The colors don't add and I think her face and hand stand out more in a BW. 
Then my eyes are concentrated on her and the framing elements. 



 

The bald guy with a gun picture doesn't tell me anything.
He is submerged in a picture with lots of things that pull me eye. The gun is almost hidden and he's looking at his phone.
Yes, I can make up a story and center it around him but the picture has too many distracting incoherent elements for my taste.


----------



## wayler (Jun 3, 2015)

@Designer - you're right, there were a few other photos I could have posted that would have made things a little more clear what the protest was about, but they included some clothing and signs that might have violated TOS here. Can anyone clarify that for me? An example would be a photo where the subject was a sign that said "F*** ISIS, NOT ISLAM", would that be permissible here?


----------



## wayler (Jun 3, 2015)

@The_Traveler - Wow, thanks a lot! All great points and I really like your BW version. With the bald guy, I think it is a case of the result not lining up with what I wanted the photo to be at the time of taking and being willing to let go of those


----------



## waday (Jun 3, 2015)

It's good to see so many people supporting diversity.



MOREGONE said:


> these imbeciles are about to start walking down the same path as the radical Islamist and Christian crusaders...


They already are.. the news just doesn't report it.


----------



## The_Traveler (Jun 3, 2015)

wayler said:


> @The_Traveler - Wow, thanks a lot! All great points and I really like your BW version. With the bald guy, I think it is *a case of the result not lining up with what I wanted the photo to be at the time of taking *and being willing to let go of those



Yah, that doesn't happen to me more than 399 times out of 400 shots.


----------



## The_Traveler (Jun 4, 2015)

re: shooting street demonstrations

My attitude is that I should have some idea what typifies the interactions between the camps or between the demonstrators and the institution, then I look for specific situations that show that well and then do my best to pare away every thing that may be disturbing to the one specific idea (either in the composition or the post-processing.) 
I don't mean I am taking sides but that I am aware of the elements in each interaction.

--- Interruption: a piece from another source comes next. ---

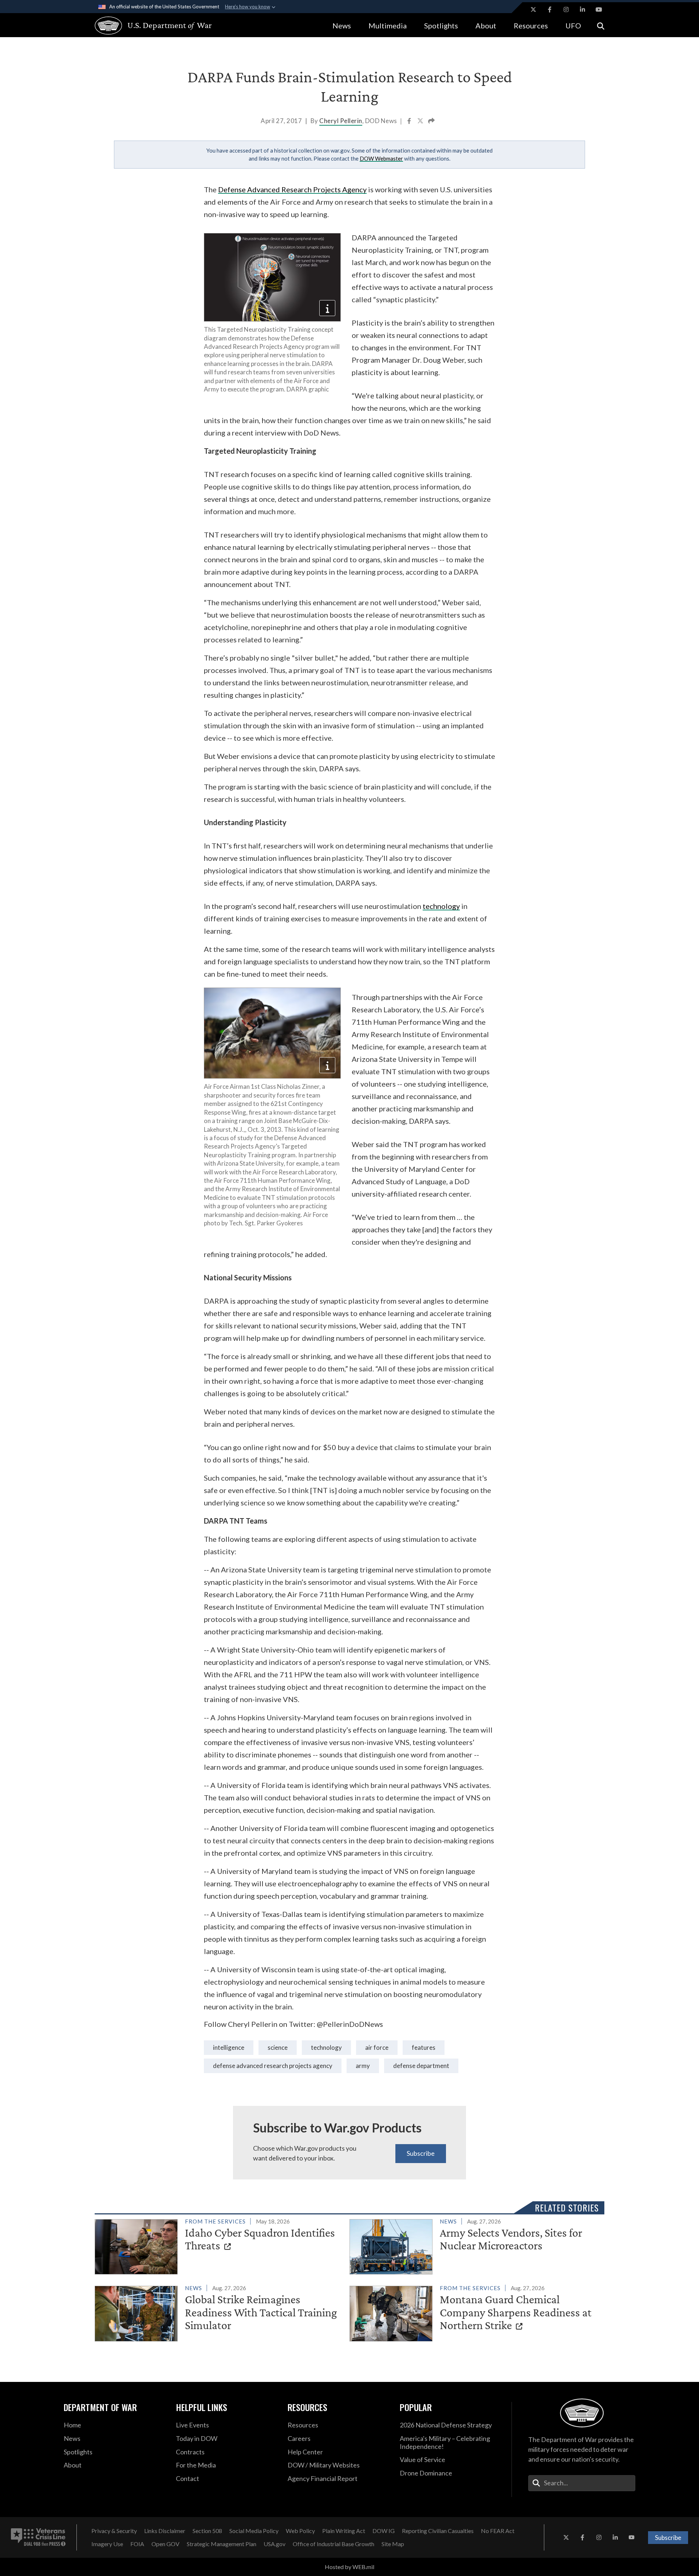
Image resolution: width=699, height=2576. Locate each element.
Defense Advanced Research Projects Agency (292, 189)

I like my pictures to be very obvious about what I am showing (as opposed to others like Sashbar who are more about the mystery and the oddity/interest of composition, shape and color - that's a difference in style and intent, not making a value judgement)

If you look at these I like to think that what the photo is about is usually quite apparent - and that is my barometer of success as a picture. 

Street photography is very difficult in that you have to make all these decisions quickly to get a canvas to work on and then be draconian in sorting and showing.
If you show 15 pictures and 2 or 3 are good and the rest are _meh_, then the rest just sort of dilute the impact of the good ones. 
Be ruthless about discarding.

I hope to get one 'money shot' each outing. 

If I get more than one, I am ecstatic.


----------



## The_Traveler (Jun 4, 2015)

For example, with this shot below, I would have circled to the left to get his eyes straight on, hopefully with more flags in the background.
That would have minimized the effect of the backs of heads and gotten more impact of his eyes and introduce the mystery of, if he is so proud of his feelings and allegiances, why is he masked.

Meaning, mystery, mood - the three things that contribute


----------



## vintagesnaps (Jun 4, 2015)

Not bad, it takes a lot of practice. I've done sports and events and a lot of it's the timing.

I usually work my way thru a crowd, as people move around I can sometimes gradually squeeze my way thru or around. If I can't move anymore sometimes I scrunch or lean. Also can be a certain amount of waiting and watching as people move in and out of the scene and in and out of your viewfinder til you see a good shot.

These look like you could use practice in framing shots, just a slight adjustment might have made a difference with some (or making copies and trying some cropping might be an option). I think it takes getting so you see everything in your viewfinder that will be in your photo before you release the shutter.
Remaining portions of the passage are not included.